Text extract:
Additionally, in accordance with Nasdaq Listing Rule 5452, special purpose acquisition companies are required to hold at least 600,000 in publicly held shares. According to the Company’s Form 10-K for the year ended December 31, 2022, Nasdaq calculated the publicly held shares as 101,039. Nasdaq advised that this deficiency serves as an additional and separate basis for delisting.

Furthermore, as previously disclosed, on May 23, 2023, Nasdaq notified the Company that it did not comply with Listing Rule 5250(c), due to its failure to timely file its Form 10-Q for the period ended March 31, 2023. The Company’s failure to timely file its periodic report also serves as an additional and separate basis for delisting; provided that such Form 10-Q is scheduled for filing on July 14, 2023.

Information given:
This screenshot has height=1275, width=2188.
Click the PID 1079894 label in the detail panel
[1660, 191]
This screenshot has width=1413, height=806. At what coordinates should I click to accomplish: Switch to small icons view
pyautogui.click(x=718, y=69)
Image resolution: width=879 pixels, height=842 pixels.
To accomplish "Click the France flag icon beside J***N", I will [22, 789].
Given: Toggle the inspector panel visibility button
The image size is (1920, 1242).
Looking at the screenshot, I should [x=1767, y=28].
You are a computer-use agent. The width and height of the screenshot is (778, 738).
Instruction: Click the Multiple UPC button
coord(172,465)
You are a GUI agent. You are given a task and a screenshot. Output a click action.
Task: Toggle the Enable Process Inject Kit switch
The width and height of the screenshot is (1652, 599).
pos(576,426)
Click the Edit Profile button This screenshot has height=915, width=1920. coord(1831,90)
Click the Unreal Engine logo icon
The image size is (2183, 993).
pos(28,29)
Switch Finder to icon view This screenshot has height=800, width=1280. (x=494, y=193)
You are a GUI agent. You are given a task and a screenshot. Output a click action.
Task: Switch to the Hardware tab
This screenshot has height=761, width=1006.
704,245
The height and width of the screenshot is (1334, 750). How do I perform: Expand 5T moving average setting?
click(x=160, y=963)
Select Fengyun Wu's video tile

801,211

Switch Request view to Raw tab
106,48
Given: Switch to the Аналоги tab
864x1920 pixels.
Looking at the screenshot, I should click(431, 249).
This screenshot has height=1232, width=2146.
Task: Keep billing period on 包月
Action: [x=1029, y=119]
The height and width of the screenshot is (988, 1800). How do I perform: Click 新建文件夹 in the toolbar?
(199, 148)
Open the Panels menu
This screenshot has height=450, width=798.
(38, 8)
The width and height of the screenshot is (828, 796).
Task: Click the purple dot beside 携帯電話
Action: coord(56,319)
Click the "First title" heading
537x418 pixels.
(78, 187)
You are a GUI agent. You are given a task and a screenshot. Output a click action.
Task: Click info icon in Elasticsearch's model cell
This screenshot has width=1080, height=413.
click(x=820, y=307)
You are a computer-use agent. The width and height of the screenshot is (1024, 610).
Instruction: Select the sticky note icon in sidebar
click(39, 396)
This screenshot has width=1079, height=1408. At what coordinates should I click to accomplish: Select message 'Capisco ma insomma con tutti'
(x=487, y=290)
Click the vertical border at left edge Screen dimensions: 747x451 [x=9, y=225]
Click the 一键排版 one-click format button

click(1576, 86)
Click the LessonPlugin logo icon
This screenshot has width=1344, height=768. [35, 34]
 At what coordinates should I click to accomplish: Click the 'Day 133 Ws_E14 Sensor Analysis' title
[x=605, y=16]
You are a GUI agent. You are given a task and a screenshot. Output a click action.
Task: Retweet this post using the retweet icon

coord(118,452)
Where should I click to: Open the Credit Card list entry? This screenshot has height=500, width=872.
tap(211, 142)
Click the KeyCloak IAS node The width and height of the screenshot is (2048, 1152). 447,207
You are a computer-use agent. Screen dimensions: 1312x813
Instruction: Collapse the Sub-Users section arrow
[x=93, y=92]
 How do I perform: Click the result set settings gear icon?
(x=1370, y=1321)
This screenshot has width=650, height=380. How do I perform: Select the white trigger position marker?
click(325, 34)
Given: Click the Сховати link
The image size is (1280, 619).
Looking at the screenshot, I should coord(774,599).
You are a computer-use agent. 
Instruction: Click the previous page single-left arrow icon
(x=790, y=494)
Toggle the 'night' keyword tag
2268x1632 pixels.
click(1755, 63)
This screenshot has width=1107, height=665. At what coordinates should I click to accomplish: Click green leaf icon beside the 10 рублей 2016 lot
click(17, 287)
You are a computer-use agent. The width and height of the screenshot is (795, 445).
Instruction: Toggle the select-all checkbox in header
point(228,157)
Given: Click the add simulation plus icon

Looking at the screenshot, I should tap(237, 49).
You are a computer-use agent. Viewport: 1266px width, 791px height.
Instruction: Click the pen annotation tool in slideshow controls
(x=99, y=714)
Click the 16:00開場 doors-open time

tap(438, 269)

Task brief: Set down the passage from the Nasdaq listing notice word for word, starting at "Additionally, in accordance" and ending at "basis for delisting.".

Result below:
Additionally, in accordance with Nasdaq Listing Rule 5452, special purpose acquisition companies are required to hold at least 600,000 in publicly held shares. According to the Company’s Form 10-K for the year ended December 31, 2022, Nasdaq calculated the publicly held shares as 101,039. Nasdaq advised that this deficiency serves as an additional and separate basis for delisting.